Your task - A word-for-word transcript of every entry is required.

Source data
▬▬▬▬▬▬
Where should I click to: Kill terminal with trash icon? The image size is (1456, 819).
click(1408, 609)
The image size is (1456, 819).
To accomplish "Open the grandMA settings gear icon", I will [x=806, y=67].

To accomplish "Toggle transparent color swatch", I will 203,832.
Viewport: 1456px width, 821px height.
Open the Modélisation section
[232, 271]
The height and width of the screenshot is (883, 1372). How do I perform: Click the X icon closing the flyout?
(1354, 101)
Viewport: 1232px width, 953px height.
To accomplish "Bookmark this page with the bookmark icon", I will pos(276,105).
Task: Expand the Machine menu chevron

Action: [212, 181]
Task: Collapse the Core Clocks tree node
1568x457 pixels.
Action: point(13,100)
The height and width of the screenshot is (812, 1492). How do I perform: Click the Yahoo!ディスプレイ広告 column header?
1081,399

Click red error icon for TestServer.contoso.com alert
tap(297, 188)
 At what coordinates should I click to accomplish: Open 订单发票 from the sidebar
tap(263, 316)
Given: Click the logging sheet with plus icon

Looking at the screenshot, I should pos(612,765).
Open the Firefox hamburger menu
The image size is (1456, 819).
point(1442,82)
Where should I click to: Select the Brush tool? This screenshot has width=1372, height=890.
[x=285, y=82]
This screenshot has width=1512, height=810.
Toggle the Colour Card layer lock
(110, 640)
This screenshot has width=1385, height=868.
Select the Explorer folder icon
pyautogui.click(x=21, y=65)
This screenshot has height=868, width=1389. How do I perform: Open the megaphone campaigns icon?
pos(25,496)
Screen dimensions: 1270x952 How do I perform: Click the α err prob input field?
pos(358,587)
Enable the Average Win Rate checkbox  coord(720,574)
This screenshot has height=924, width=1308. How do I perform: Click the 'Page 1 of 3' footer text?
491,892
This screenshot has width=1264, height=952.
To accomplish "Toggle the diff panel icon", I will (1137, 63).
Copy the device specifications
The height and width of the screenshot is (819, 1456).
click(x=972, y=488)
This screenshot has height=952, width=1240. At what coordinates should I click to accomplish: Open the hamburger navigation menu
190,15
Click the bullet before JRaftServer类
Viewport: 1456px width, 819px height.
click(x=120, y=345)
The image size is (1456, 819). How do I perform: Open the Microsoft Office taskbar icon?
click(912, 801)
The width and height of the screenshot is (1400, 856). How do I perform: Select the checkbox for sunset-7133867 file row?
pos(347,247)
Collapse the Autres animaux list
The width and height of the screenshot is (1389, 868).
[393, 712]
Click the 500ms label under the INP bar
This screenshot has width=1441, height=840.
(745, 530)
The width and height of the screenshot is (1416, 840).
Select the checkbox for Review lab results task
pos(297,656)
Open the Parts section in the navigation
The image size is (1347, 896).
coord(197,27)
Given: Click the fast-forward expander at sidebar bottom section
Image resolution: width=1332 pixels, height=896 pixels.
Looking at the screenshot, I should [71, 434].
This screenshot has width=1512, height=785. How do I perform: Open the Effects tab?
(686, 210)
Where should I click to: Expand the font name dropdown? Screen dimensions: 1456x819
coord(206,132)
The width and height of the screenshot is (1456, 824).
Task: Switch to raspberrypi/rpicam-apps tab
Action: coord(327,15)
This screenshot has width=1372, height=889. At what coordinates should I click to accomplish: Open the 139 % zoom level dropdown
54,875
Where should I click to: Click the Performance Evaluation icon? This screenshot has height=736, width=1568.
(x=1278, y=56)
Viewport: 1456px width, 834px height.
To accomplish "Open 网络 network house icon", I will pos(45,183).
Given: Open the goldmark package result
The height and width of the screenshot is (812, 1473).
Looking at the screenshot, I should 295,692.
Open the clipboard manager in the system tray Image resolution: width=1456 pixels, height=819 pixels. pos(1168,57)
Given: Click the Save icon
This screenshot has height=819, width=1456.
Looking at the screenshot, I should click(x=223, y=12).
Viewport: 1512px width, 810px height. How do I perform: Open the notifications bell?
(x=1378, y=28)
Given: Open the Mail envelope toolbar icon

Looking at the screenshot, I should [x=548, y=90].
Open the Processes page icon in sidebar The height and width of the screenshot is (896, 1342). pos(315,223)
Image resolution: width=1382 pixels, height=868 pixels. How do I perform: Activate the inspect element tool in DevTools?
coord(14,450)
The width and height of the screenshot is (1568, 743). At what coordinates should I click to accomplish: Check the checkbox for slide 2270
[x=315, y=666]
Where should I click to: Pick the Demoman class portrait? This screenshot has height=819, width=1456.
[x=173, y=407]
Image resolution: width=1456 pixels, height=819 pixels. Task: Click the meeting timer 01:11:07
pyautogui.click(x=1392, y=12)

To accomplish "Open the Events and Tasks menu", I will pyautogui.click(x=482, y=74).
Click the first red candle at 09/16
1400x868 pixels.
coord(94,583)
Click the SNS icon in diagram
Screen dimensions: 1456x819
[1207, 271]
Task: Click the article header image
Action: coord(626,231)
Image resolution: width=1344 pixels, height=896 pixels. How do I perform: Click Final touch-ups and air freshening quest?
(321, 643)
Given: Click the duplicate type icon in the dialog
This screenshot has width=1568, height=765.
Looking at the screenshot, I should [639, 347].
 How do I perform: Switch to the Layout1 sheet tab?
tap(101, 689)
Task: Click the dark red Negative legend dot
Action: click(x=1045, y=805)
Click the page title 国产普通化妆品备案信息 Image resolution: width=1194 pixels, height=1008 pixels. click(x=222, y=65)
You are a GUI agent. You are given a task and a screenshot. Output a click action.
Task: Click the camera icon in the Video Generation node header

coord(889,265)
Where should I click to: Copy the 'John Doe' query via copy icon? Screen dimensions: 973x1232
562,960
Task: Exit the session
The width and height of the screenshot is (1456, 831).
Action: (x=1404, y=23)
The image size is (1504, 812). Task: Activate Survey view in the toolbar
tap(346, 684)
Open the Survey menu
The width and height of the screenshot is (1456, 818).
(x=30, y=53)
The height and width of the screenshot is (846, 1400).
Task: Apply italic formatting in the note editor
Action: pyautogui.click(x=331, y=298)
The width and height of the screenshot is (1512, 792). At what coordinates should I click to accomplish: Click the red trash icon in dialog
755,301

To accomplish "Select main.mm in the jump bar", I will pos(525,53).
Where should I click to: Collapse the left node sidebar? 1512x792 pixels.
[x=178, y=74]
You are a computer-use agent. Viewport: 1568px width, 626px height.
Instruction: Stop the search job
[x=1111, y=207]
▬▬▬▬▬▬
Reply -
Where should I click to: Kill terminal with trash icon? The image size is (1456, 819).
click(1408, 609)
The image size is (1456, 819).
To accomplish "Open the grandMA settings gear icon", I will [x=806, y=67].

To accomplish "Toggle transparent color swatch", I will 203,832.
Viewport: 1456px width, 821px height.
Open the Modélisation section
[232, 271]
The height and width of the screenshot is (883, 1372). How do I perform: Click the X icon closing the flyout?
(1354, 101)
Viewport: 1232px width, 953px height.
To accomplish "Bookmark this page with the bookmark icon", I will pos(276,105).
Task: Expand the Machine menu chevron

Action: [212, 181]
Task: Collapse the Core Clocks tree node
1568x457 pixels.
Action: point(13,100)
The height and width of the screenshot is (812, 1492). How do I perform: Click the Yahoo!ディスプレイ広告 column header?
1081,399

Click red error icon for TestServer.contoso.com alert
tap(297, 188)
 At what coordinates should I click to accomplish: Open 订单发票 from the sidebar
tap(263, 316)
Given: Click the logging sheet with plus icon

Looking at the screenshot, I should pos(612,765).
Open the Firefox hamburger menu
The image size is (1456, 819).
point(1442,82)
Where should I click to: Select the Brush tool? This screenshot has width=1372, height=890.
[x=285, y=82]
This screenshot has width=1512, height=810.
Toggle the Colour Card layer lock
(110, 640)
This screenshot has width=1385, height=868.
Select the Explorer folder icon
pyautogui.click(x=21, y=65)
This screenshot has height=868, width=1389. How do I perform: Open the megaphone campaigns icon?
pos(25,496)
Screen dimensions: 1270x952 How do I perform: Click the α err prob input field?
pos(358,587)
Enable the Average Win Rate checkbox  coord(720,574)
This screenshot has height=924, width=1308. How do I perform: Click the 'Page 1 of 3' footer text?
491,892
This screenshot has width=1264, height=952.
To accomplish "Toggle the diff panel icon", I will (1137, 63).
Copy the device specifications
The height and width of the screenshot is (819, 1456).
click(x=972, y=488)
This screenshot has height=952, width=1240. At what coordinates should I click to accomplish: Open the hamburger navigation menu
190,15
Click the bullet before JRaftServer类
Viewport: 1456px width, 819px height.
click(x=120, y=345)
The image size is (1456, 819). How do I perform: Open the Microsoft Office taskbar icon?
click(912, 801)
The width and height of the screenshot is (1400, 856). How do I perform: Select the checkbox for sunset-7133867 file row?
pos(347,247)
Collapse the Autres animaux list
The width and height of the screenshot is (1389, 868).
[393, 712]
Click the 500ms label under the INP bar
This screenshot has width=1441, height=840.
(745, 530)
The width and height of the screenshot is (1416, 840).
Select the checkbox for Review lab results task
pos(297,656)
Open the Parts section in the navigation
The image size is (1347, 896).
coord(197,27)
Given: Click the fast-forward expander at sidebar bottom section
Image resolution: width=1332 pixels, height=896 pixels.
Looking at the screenshot, I should [71, 434].
This screenshot has width=1512, height=785. How do I perform: Open the Effects tab?
(686, 210)
Where should I click to: Expand the font name dropdown? Screen dimensions: 1456x819
coord(206,132)
The width and height of the screenshot is (1456, 824).
Task: Switch to raspberrypi/rpicam-apps tab
Action: coord(327,15)
This screenshot has width=1372, height=889. At what coordinates should I click to accomplish: Open the 139 % zoom level dropdown
54,875
Where should I click to: Click the Performance Evaluation icon? This screenshot has height=736, width=1568.
(x=1278, y=56)
Viewport: 1456px width, 834px height.
To accomplish "Open 网络 network house icon", I will pos(45,183).
Given: Open the goldmark package result
The height and width of the screenshot is (812, 1473).
Looking at the screenshot, I should 295,692.
Open the clipboard manager in the system tray Image resolution: width=1456 pixels, height=819 pixels. pos(1168,57)
Given: Click the Save icon
This screenshot has height=819, width=1456.
Looking at the screenshot, I should click(x=223, y=12).
Viewport: 1512px width, 810px height. How do I perform: Open the notifications bell?
(x=1378, y=28)
Given: Open the Mail envelope toolbar icon

Looking at the screenshot, I should [x=548, y=90].
Open the Processes page icon in sidebar The height and width of the screenshot is (896, 1342). pos(315,223)
Image resolution: width=1382 pixels, height=868 pixels. How do I perform: Activate the inspect element tool in DevTools?
coord(14,450)
The width and height of the screenshot is (1568, 743). At what coordinates should I click to accomplish: Check the checkbox for slide 2270
[x=315, y=666]
Where should I click to: Pick the Demoman class portrait? This screenshot has height=819, width=1456.
[x=173, y=407]
Image resolution: width=1456 pixels, height=819 pixels. Task: Click the meeting timer 01:11:07
pyautogui.click(x=1392, y=12)

To accomplish "Open the Events and Tasks menu", I will pyautogui.click(x=482, y=74).
Click the first red candle at 09/16
1400x868 pixels.
coord(94,583)
Click the SNS icon in diagram
Screen dimensions: 1456x819
[1207, 271]
Task: Click the article header image
Action: coord(626,231)
Image resolution: width=1344 pixels, height=896 pixels. How do I perform: Click Final touch-ups and air freshening quest?
(321, 643)
Given: Click the duplicate type icon in the dialog
This screenshot has width=1568, height=765.
Looking at the screenshot, I should [639, 347].
 How do I perform: Switch to the Layout1 sheet tab?
tap(101, 689)
Task: Click the dark red Negative legend dot
Action: click(x=1045, y=805)
Click the page title 国产普通化妆品备案信息 Image resolution: width=1194 pixels, height=1008 pixels. click(x=222, y=65)
You are a GUI agent. You are given a task and a screenshot. Output a click action.
Task: Click the camera icon in the Video Generation node header

coord(889,265)
Where should I click to: Copy the 'John Doe' query via copy icon? Screen dimensions: 973x1232
562,960
Task: Exit the session
The width and height of the screenshot is (1456, 831).
Action: (x=1404, y=23)
The image size is (1504, 812). Task: Activate Survey view in the toolbar
tap(346, 684)
Open the Survey menu
The width and height of the screenshot is (1456, 818).
(x=30, y=53)
The height and width of the screenshot is (846, 1400).
Task: Apply italic formatting in the note editor
Action: pyautogui.click(x=331, y=298)
The width and height of the screenshot is (1512, 792). At what coordinates should I click to accomplish: Click the red trash icon in dialog
755,301

To accomplish "Select main.mm in the jump bar", I will pos(525,53).
Where should I click to: Collapse the left node sidebar? 1512x792 pixels.
[x=178, y=74]
You are a computer-use agent. Viewport: 1568px width, 626px height.
Instruction: Stop the search job
[x=1111, y=207]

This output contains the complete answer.